The previous sections covered ‘parametric’ and ‘non-parametric’ survival models, so what is ‘semi-parametric’? A semi-parametric model is a survival model with a non-parametric baseline and parametric function that affects that baseline. Recall that a proportional hazard model can be defined as:

\[h(t|X) = \phi(X) h_{0}(t)\]

It is interesting to note that the phi term must be parametric, however, the baseline hazard rate need not be parametric, it can be non-parametric! Therefore, what we have is a parametric relationship of the covariates to the baseline hazard rate, but a non-parametric baseline hazard rate, therefore, a ‘semi-parametric’ model.

By far the most common of any regression model of any kind (parametric, non-parametric, and semi-parametric of all the accelerated life, proportinal hazard, and accelerated time) is the Cox Proportional Hazard model, it is a semi-parametric model.

The Cox model is used in a wide variety of fields. It has been used in criminology to study the recidivism of parolees, in engineering to understand the factors affecting tire reliability, and in medical science to understand factors affecting cancer and other diseases, among many many other applications. The wide use of the model shows the utility the model has and the broad applicability to solve problems.

Accelerated Time

An accelerated time model is very similar to a proportional hazards model. The difference is where the function is applied; instead of multiplying the hazard function, and accelerated time model multiplies the time by the function of covariates. The general definition is:

\[f(t|X) = f(\phi(X)t)\]

It is called an accelerated time since the time term is transformed by the covariates, i.e. time is ‘accelerated’ by the covariates.

\[t_{a} = \phi(X)t\]

Just like proportinal hazards, there are simple transofmations that apply

\[\begin{split}f(t|X) = f(\phi(X)t) \\ \\ F(t|X) = F(\phi(X)t) \\ \\ S(t|X) = S(\phi(X)t)\end{split}\]
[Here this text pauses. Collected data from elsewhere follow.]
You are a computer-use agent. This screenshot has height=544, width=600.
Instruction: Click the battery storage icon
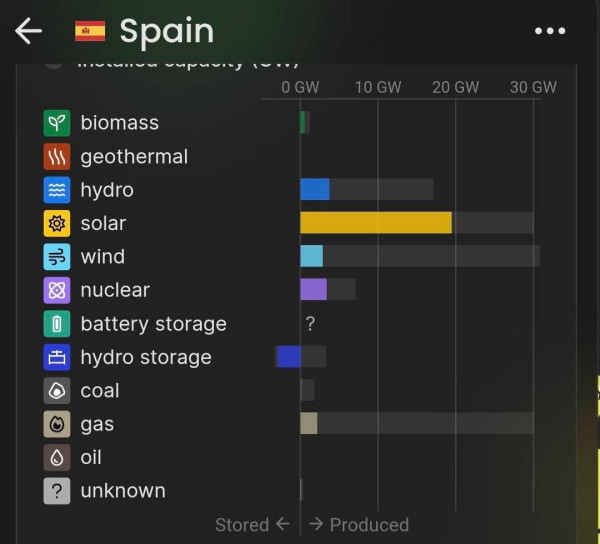point(57,324)
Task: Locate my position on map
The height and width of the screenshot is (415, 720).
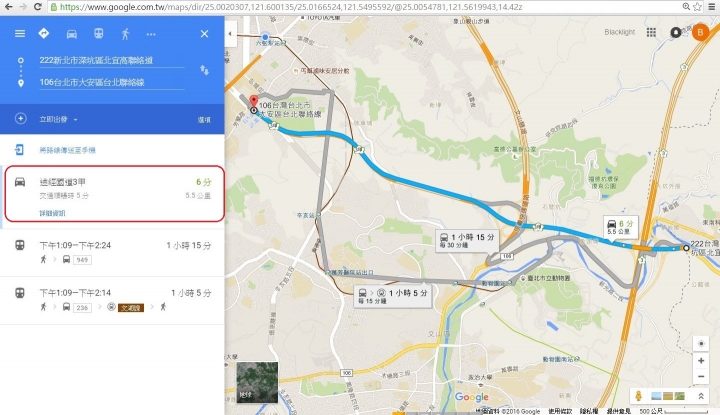Action: (x=701, y=343)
Given the simple transofmation of the time term the MLE is feasible with an additional transformation step. This is how surpyval estimates the parameters.

Accelerated Life

An accelerated life model is, in many cases, simply the inverse of an accelerated time model. However, there are some cases where they are different. Consider an accelerated life model with a normal distribution:

\[\begin{split}F(t|X) = \Phi\left(\frac{\phi(X)t - \mu}{\sigma}\right) \\\end{split}\]

Where \(\Phi\) is the CDF of the standard normal distribution. In this case \(\mu\) is the expected life of the model, however, we may isntead be interested in determining what effect covariates have on the expected life of an item. In this case we can simply substitute the expected life:

\[\begin{split}F(t|X) = \Phi\left(\frac{t - \phi(X)}{\sigma}\right) \\\end{split}\]

An accelerated life model is, therefore, simply a model where the life parameter of a distribution is substituted with a function of the covariates, that is, it ‘accelerates’ the expected life, as opposed to accelerating time as per an accelerated time model. For each of the distributions in Surpyval their life parameter that varies is as per the following table:

Distribution Life Param
Weibull alpha
Exponential 1./lambda
Normal mu
LogNormal mu
Gamma alpha
Gumbel mu
Logistic mu
LogLogistic alpha
ExpoWeibull Not Avail
Uniform Not Avail
Beta Not Avail

Given the simple substitution into the life parameter, surpyval uses MLE to calculate the parameters.

For examples on how to do regression analysis, see the entry in the ‘SurPyval Analysis’ section of the docs.